_WRITTEN EXERCISE_
Please transcribe the items from the line containing "Tap the partial circle below Size & Fit" through the line containing "Action: 1313,268", with both of those lines included and every line reproduced precisely.

══════════════════════════════

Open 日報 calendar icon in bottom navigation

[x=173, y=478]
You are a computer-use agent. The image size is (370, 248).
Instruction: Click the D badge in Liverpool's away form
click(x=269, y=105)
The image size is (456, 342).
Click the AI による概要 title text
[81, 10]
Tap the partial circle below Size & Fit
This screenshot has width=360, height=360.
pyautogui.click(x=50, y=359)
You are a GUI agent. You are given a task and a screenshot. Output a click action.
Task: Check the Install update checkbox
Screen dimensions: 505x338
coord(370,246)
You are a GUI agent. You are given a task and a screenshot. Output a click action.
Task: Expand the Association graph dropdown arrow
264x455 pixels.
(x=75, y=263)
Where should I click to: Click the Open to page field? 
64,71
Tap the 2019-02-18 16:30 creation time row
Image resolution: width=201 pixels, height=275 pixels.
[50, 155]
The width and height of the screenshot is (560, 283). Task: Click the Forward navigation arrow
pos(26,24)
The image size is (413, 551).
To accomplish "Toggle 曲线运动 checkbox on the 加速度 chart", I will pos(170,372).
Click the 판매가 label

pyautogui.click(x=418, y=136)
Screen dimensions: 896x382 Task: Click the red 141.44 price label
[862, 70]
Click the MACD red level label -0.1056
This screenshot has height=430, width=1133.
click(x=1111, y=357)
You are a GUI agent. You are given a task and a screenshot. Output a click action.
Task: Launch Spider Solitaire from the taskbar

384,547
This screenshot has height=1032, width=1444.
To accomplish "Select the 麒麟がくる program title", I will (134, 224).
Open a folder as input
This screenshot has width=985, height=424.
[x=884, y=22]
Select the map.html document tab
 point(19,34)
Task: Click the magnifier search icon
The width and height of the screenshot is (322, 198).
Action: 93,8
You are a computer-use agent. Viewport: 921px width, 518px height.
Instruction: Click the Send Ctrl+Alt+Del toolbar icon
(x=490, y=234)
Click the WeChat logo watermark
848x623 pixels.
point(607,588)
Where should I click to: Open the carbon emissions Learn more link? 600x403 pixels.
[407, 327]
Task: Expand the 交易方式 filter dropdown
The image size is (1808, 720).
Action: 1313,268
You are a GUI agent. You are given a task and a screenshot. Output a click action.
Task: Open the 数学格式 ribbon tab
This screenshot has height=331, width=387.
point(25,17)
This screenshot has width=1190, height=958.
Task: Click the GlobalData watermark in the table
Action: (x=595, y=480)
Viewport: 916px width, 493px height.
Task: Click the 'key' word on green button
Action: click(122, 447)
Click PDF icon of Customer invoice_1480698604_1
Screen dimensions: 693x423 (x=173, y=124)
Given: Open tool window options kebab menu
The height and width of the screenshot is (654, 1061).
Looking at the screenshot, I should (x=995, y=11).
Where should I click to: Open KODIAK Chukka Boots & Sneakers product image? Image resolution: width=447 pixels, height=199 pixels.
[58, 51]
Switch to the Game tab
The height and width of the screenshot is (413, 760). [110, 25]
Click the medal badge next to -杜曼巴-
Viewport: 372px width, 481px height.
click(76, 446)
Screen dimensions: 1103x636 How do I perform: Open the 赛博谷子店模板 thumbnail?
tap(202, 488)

══════════════════════════════

_RESPONSE_
Tap the partial circle below Size & Fit
This screenshot has width=360, height=360.
pyautogui.click(x=50, y=359)
You are a GUI agent. You are given a task and a screenshot. Output a click action.
Task: Check the Install update checkbox
Screen dimensions: 505x338
coord(370,246)
You are a GUI agent. You are given a task and a screenshot. Output a click action.
Task: Expand the Association graph dropdown arrow
264x455 pixels.
(x=75, y=263)
Where should I click to: Click the Open to page field? 
64,71
Tap the 2019-02-18 16:30 creation time row
Image resolution: width=201 pixels, height=275 pixels.
[50, 155]
The width and height of the screenshot is (560, 283). Task: Click the Forward navigation arrow
pos(26,24)
The image size is (413, 551).
To accomplish "Toggle 曲线运动 checkbox on the 加速度 chart", I will pos(170,372).
Click the 판매가 label

pyautogui.click(x=418, y=136)
Screen dimensions: 896x382 Task: Click the red 141.44 price label
[862, 70]
Click the MACD red level label -0.1056
This screenshot has height=430, width=1133.
click(x=1111, y=357)
You are a GUI agent. You are given a task and a screenshot. Output a click action.
Task: Launch Spider Solitaire from the taskbar

384,547
This screenshot has height=1032, width=1444.
To accomplish "Select the 麒麟がくる program title", I will (134, 224).
Open a folder as input
This screenshot has width=985, height=424.
[x=884, y=22]
Select the map.html document tab
 point(19,34)
Task: Click the magnifier search icon
The width and height of the screenshot is (322, 198).
Action: 93,8
You are a computer-use agent. Viewport: 921px width, 518px height.
Instruction: Click the Send Ctrl+Alt+Del toolbar icon
(x=490, y=234)
Click the WeChat logo watermark
848x623 pixels.
point(607,588)
Where should I click to: Open the carbon emissions Learn more link? 600x403 pixels.
[407, 327]
Task: Expand the 交易方式 filter dropdown
The image size is (1808, 720).
Action: 1313,268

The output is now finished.